> _Exercise material_
BEGIN

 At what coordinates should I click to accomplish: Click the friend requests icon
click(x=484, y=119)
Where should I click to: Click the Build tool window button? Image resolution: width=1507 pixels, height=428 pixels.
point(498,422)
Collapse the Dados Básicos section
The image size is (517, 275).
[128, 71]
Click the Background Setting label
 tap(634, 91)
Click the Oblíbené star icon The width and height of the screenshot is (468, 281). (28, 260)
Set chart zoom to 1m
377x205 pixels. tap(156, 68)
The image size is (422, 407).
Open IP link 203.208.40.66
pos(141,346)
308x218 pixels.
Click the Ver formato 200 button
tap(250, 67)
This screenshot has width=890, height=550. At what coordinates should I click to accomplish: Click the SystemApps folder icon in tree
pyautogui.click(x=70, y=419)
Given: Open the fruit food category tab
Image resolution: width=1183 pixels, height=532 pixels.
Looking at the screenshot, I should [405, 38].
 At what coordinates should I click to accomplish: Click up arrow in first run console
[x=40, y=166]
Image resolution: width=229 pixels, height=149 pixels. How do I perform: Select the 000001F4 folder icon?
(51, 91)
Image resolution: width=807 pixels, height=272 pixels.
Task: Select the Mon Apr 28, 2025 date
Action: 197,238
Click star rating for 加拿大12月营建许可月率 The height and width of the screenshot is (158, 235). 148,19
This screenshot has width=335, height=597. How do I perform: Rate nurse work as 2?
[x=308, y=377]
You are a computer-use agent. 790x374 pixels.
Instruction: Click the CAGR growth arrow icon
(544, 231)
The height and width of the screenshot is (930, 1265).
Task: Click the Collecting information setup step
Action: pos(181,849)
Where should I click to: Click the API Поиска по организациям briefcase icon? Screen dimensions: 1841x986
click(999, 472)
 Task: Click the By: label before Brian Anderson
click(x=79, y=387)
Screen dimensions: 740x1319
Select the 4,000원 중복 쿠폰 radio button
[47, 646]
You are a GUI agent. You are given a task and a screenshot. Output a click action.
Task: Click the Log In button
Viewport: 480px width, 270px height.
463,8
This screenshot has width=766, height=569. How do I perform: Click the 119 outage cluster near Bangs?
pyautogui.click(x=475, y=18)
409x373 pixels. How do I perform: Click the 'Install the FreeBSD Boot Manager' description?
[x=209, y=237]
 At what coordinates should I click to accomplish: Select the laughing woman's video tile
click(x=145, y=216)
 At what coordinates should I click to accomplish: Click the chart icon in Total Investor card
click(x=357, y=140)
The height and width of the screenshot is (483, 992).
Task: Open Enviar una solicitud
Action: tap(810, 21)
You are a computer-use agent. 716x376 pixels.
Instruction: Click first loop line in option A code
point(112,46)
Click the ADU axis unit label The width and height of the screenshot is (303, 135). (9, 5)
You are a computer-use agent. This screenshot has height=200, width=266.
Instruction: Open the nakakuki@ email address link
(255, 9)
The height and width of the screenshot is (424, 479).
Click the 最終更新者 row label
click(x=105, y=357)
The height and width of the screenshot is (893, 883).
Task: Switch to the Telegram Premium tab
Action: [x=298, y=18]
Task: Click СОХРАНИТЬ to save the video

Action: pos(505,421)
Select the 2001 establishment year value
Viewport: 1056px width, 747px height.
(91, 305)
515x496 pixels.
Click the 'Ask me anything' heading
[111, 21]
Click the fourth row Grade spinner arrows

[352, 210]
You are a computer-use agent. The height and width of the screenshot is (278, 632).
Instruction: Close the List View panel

END

> _Task to carry out_
Could you retype all of the entries, leaving every character unchanged?

> _Response to the exercise_
 At what coordinates should I click to accomplish: Click the friend requests icon
click(x=484, y=119)
Where should I click to: Click the Build tool window button? Image resolution: width=1507 pixels, height=428 pixels.
point(498,422)
Collapse the Dados Básicos section
The image size is (517, 275).
[128, 71]
Click the Background Setting label
 tap(634, 91)
Click the Oblíbené star icon The width and height of the screenshot is (468, 281). (28, 260)
Set chart zoom to 1m
377x205 pixels. tap(156, 68)
The image size is (422, 407).
Open IP link 203.208.40.66
pos(141,346)
308x218 pixels.
Click the Ver formato 200 button
tap(250, 67)
This screenshot has width=890, height=550. At what coordinates should I click to accomplish: Click the SystemApps folder icon in tree
pyautogui.click(x=70, y=419)
Given: Open the fruit food category tab
Image resolution: width=1183 pixels, height=532 pixels.
Looking at the screenshot, I should [405, 38].
 At what coordinates should I click to accomplish: Click up arrow in first run console
[x=40, y=166]
Image resolution: width=229 pixels, height=149 pixels. How do I perform: Select the 000001F4 folder icon?
(51, 91)
Image resolution: width=807 pixels, height=272 pixels.
Task: Select the Mon Apr 28, 2025 date
Action: 197,238
Click star rating for 加拿大12月营建许可月率 The height and width of the screenshot is (158, 235). 148,19
This screenshot has width=335, height=597. How do I perform: Rate nurse work as 2?
[x=308, y=377]
You are a computer-use agent. 790x374 pixels.
Instruction: Click the CAGR growth arrow icon
(544, 231)
The height and width of the screenshot is (930, 1265).
Task: Click the Collecting information setup step
Action: pos(181,849)
Where should I click to: Click the API Поиска по организациям briefcase icon? Screen dimensions: 1841x986
click(999, 472)
 Task: Click the By: label before Brian Anderson
click(x=79, y=387)
Screen dimensions: 740x1319
Select the 4,000원 중복 쿠폰 radio button
[47, 646]
You are a GUI agent. You are given a task and a screenshot. Output a click action.
Task: Click the Log In button
Viewport: 480px width, 270px height.
463,8
This screenshot has width=766, height=569. How do I perform: Click the 119 outage cluster near Bangs?
pyautogui.click(x=475, y=18)
409x373 pixels. How do I perform: Click the 'Install the FreeBSD Boot Manager' description?
[x=209, y=237]
 At what coordinates should I click to accomplish: Select the laughing woman's video tile
click(x=145, y=216)
 At what coordinates should I click to accomplish: Click the chart icon in Total Investor card
click(x=357, y=140)
The height and width of the screenshot is (483, 992).
Task: Open Enviar una solicitud
Action: tap(810, 21)
You are a computer-use agent. 716x376 pixels.
Instruction: Click first loop line in option A code
point(112,46)
Click the ADU axis unit label The width and height of the screenshot is (303, 135). (9, 5)
You are a computer-use agent. This screenshot has height=200, width=266.
Instruction: Open the nakakuki@ email address link
(255, 9)
The height and width of the screenshot is (424, 479).
Click the 最終更新者 row label
click(x=105, y=357)
The height and width of the screenshot is (893, 883).
Task: Switch to the Telegram Premium tab
Action: [x=298, y=18]
Task: Click СОХРАНИТЬ to save the video

Action: pos(505,421)
Select the 2001 establishment year value
Viewport: 1056px width, 747px height.
(91, 305)
515x496 pixels.
Click the 'Ask me anything' heading
[111, 21]
Click the fourth row Grade spinner arrows

[352, 210]
You are a computer-use agent. The height and width of the screenshot is (278, 632).
Instruction: Close the List View panel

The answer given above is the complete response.